2.2.4. Dependent variable
Depressive symptoms was measured using the 9-item Patient Health Questionnaires (PHQ-9) (Kroenke et al., 2001), which is one of most widely used for scales for measuring mental disorder (Abe et al., 2020). Each item measures the frequency of depressive symptoms with a four-point Likert scale ranging from 0 to 3 (0 = not at all, 1 = several days; 2 = more than half the days, 3 = almost every day). The sum-score of nine items was categorized as four groups, non-depression (0–4), mild depression (5–9), moderate depression (10–14), and major depression (≥15) (Lu et al., 2018). Participants with sum-score more than 5 was considered to have depressive symptoms (Lin et al., 2021). Cronbach’s alpha of this scale in present study was 0.935, indicating a good internal consistency reliability.
2.2.5. Control variables
The basic characteristics were included as covariates to control the effects as confounding factors: gender, age, marital status, education level, and work units. Ages were categorized into four groups (“<30,” “30–39,” “40–49,” and “≥50 years”).
2.3. Statistical analyses
Statistical analyses were conducted using SPSS 25.0 and Hayes (2015) SPSS macro program PROCESS. First, the basic characteristics of participants were described using summary statistics, that is, mean, standard deviations (continuous variables), frequency distribution and percentage (categorical variables). Bivariate analysis was calculated to examine correlations between the independent variables (X), mediator (M), moderator (W1, W2) and dependent variable depressive symptoms (Y). Second, the model 4 of the PROCESS macro was used to test the relationship between the long working hours (X) and depressive symptoms (Y) and the mediating role of job burnout (M) among this relationship. Model 1 examined the relationship between the long working hours (X) and depressive symptoms (Y) (H1 in Figure 1). Model 2 tested the relationship between the long working hours (X) and job burnout (M) (H2a in Figure 1) and model 3 tested the direct effect of the long working hours (X), job burnout (M) on depressive symptoms (Y) (H2b in Figure 1). This two models provided direct and indirect paths among these variables. The details for model 4 have been presented in Table 1.

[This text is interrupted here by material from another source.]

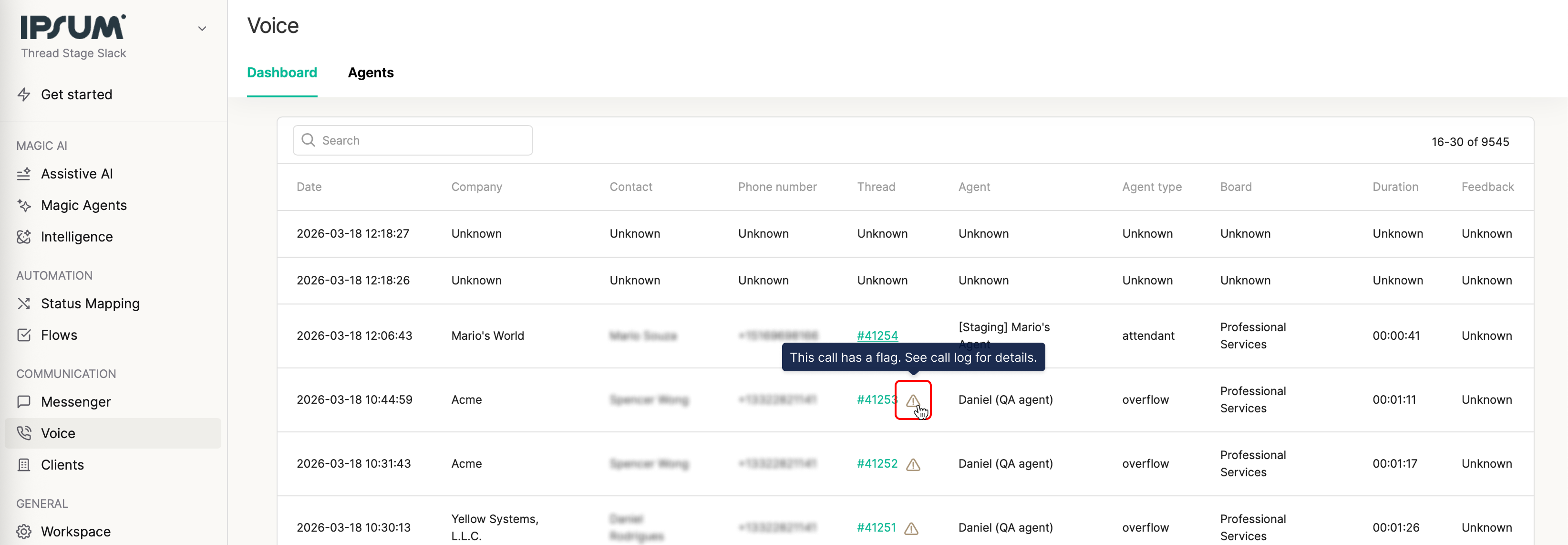
Task: Open Magic Agents sparkle icon
Action: [x=24, y=205]
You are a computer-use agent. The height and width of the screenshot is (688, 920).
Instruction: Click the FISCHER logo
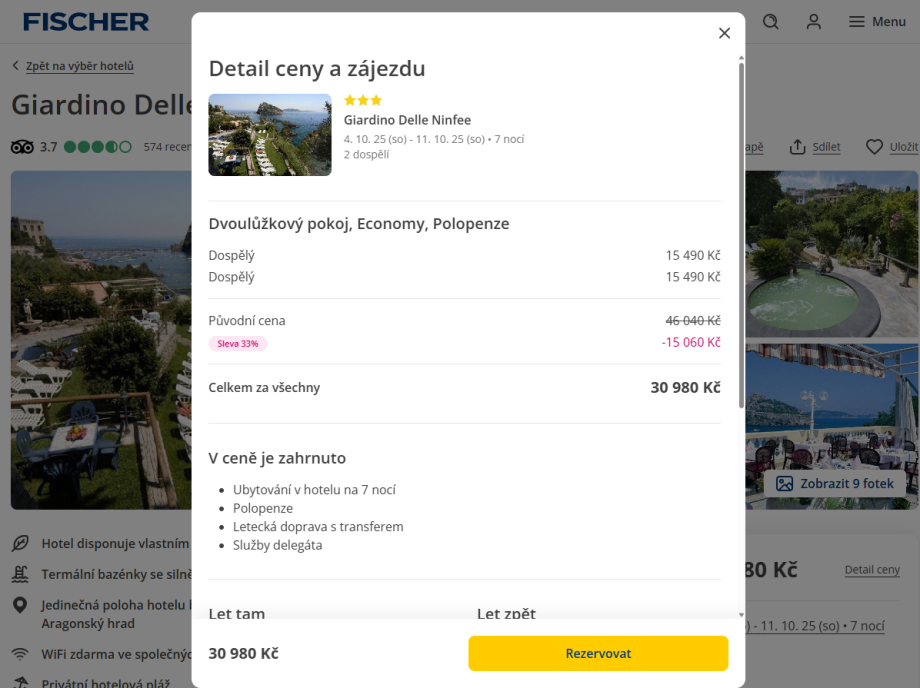86,21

Third, the proposed moderator variables of social support (W1, W2) were integrated into the model for testing the moderated mediation hypothesis (Hypothesis 3) using model 76 of the PROCESS macro. The moderating effect of social support (W1, W2) in the relation of long working hours to job burnout would be examined (H3a in Figure 1) in Model 4a. The moderating effect of social support (W1, W2) on both the partial effect of frontline medical staff job burnout on their depressive symptoms (H3b in Figure 1) and the direct effect of working hours on depressive symptoms (H3c in Figure 1) would be estimated in Model 4b. If the coefficients of the interaction of social support (W1, W2) and working hours and the interaction of social support (W1, W2) and job burnout were significant, indicating social support buffered the frontline medical staff from the negative effect by reducing their job burnout or depressive symptoms. The details for model 76 have been presented in Table 2 and Figure 2, the value of moderated indirect effects were calculated and presented in Table 3. The simple slope tests were conducted to describe the moderating effect of social support in Figures 3, 4. All the control variables were entered in all analysis. Both the mediation and moderated mediation analysis was performed based on 5,000 bootstrapped samples and bias-corrected 95% confidence intervals (CI) were calculated. If the confidence interval values do not contain zero, the mediating and moderated mediating effects can be considered significant.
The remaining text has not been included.